DATA SUPPLIED >>
══════════════════════════════
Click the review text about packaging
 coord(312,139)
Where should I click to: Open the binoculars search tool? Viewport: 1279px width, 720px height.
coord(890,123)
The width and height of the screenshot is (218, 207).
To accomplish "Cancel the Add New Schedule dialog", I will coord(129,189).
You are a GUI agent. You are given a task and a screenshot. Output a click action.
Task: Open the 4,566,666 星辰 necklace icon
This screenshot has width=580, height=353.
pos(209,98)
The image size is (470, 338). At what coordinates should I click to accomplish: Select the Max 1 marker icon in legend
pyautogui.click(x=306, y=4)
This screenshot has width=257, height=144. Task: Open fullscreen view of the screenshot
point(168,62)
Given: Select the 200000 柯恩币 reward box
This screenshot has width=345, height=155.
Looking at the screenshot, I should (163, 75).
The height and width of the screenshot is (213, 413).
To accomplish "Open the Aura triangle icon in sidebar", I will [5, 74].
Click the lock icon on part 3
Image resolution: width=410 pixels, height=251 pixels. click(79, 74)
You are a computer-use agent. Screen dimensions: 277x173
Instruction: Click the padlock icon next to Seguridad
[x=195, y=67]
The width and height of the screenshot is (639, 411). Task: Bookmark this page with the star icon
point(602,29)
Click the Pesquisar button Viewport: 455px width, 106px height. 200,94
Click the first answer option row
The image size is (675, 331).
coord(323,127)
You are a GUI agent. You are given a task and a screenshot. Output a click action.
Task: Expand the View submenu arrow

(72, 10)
══════════════════════════════
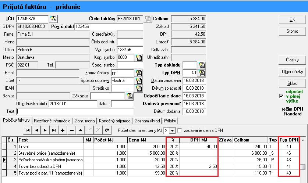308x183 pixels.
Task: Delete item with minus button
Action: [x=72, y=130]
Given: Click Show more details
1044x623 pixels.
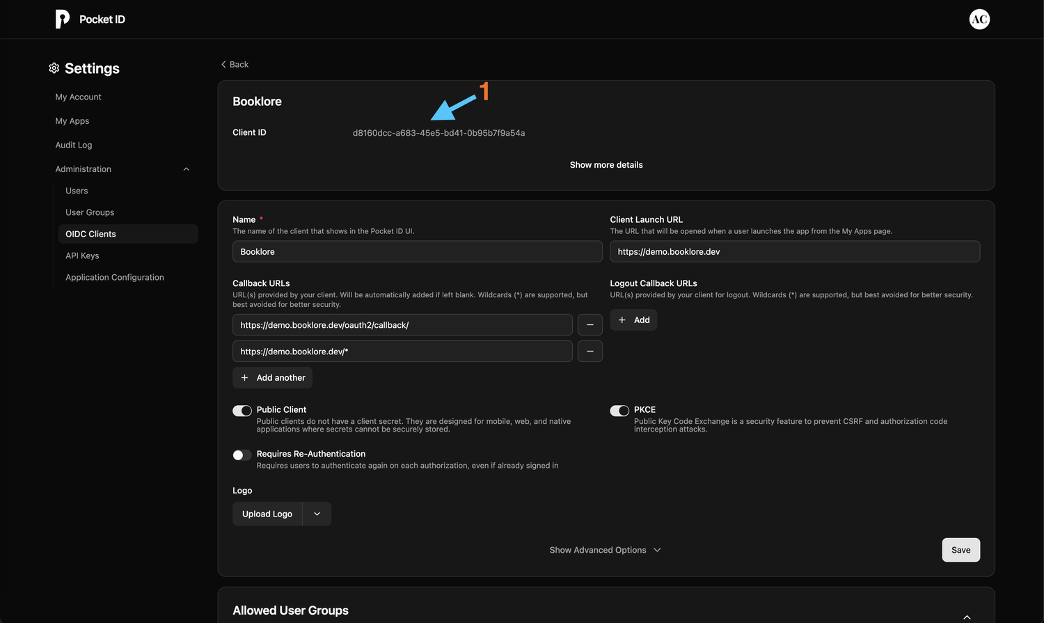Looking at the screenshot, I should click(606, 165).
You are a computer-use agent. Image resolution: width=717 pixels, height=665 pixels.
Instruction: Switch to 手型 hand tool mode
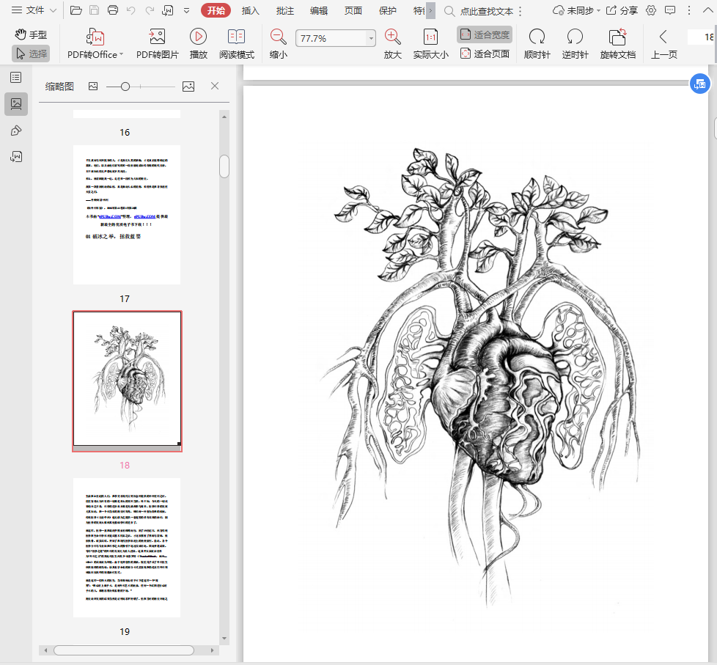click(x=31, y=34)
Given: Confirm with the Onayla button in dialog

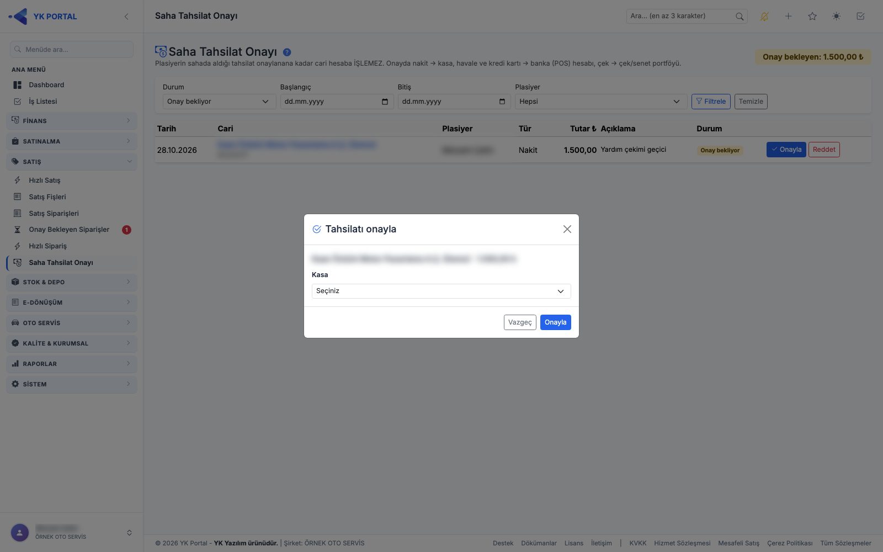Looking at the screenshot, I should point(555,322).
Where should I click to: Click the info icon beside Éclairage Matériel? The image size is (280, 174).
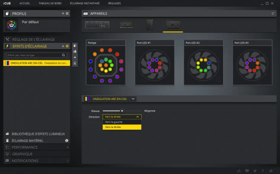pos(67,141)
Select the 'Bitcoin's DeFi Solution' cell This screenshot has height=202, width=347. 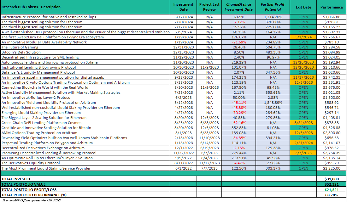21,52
══════════════════════════════
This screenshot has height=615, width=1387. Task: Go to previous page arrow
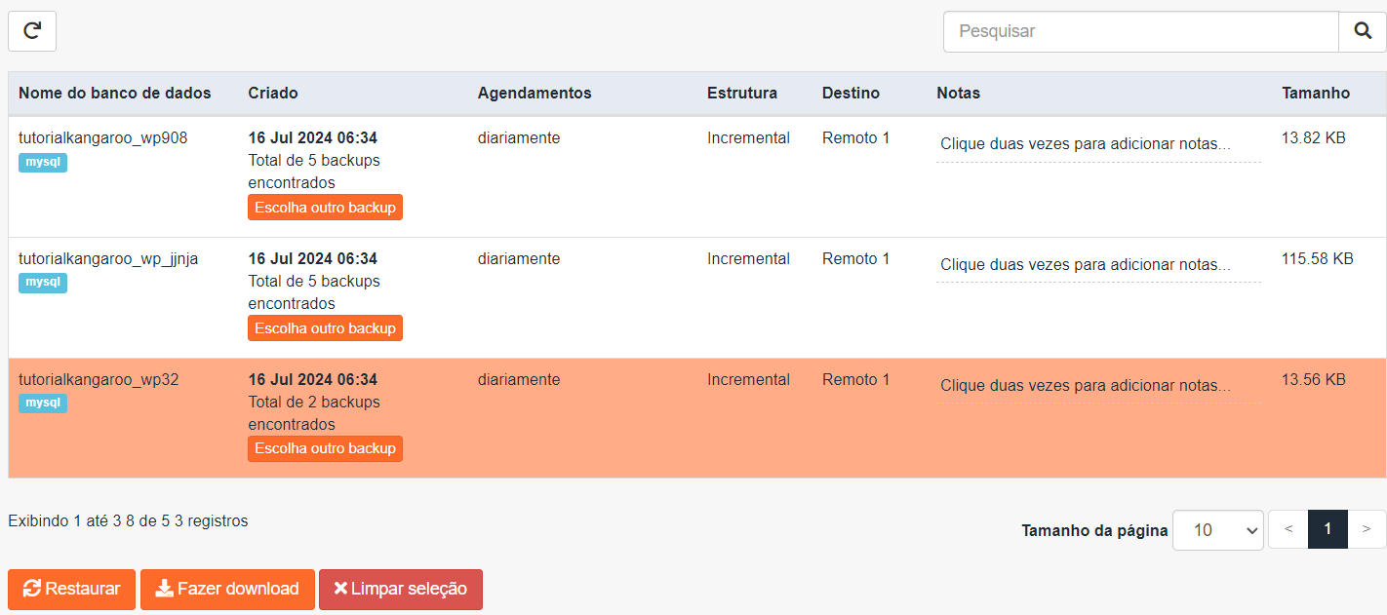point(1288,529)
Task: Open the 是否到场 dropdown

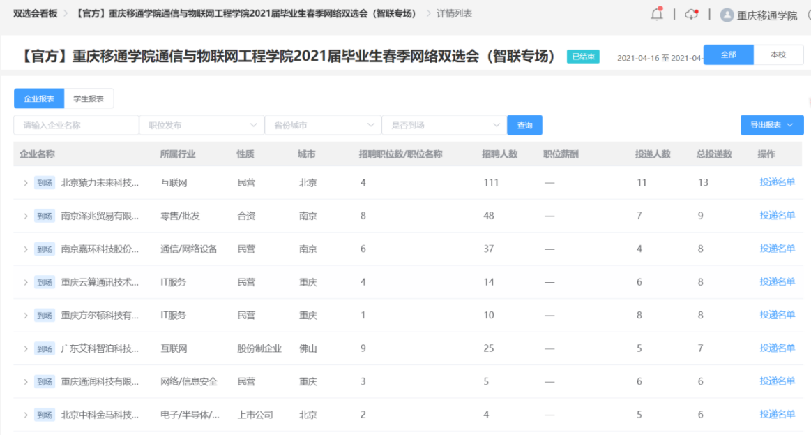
══════════════════════════════
DESCRIPTION OF THE TASK >> Exercise for the records above: copy only the lines from the one with "This screenshot has height=615, width=1387." to the one with "Task: Open the 是否到场 dropdown", both ends kept, and drop the pictures.

RESULT OF THE EXERCISE >>
This screenshot has height=615, width=1387. Task: Go to previous page arrow
point(1288,529)
Task: Open the 是否到场 dropdown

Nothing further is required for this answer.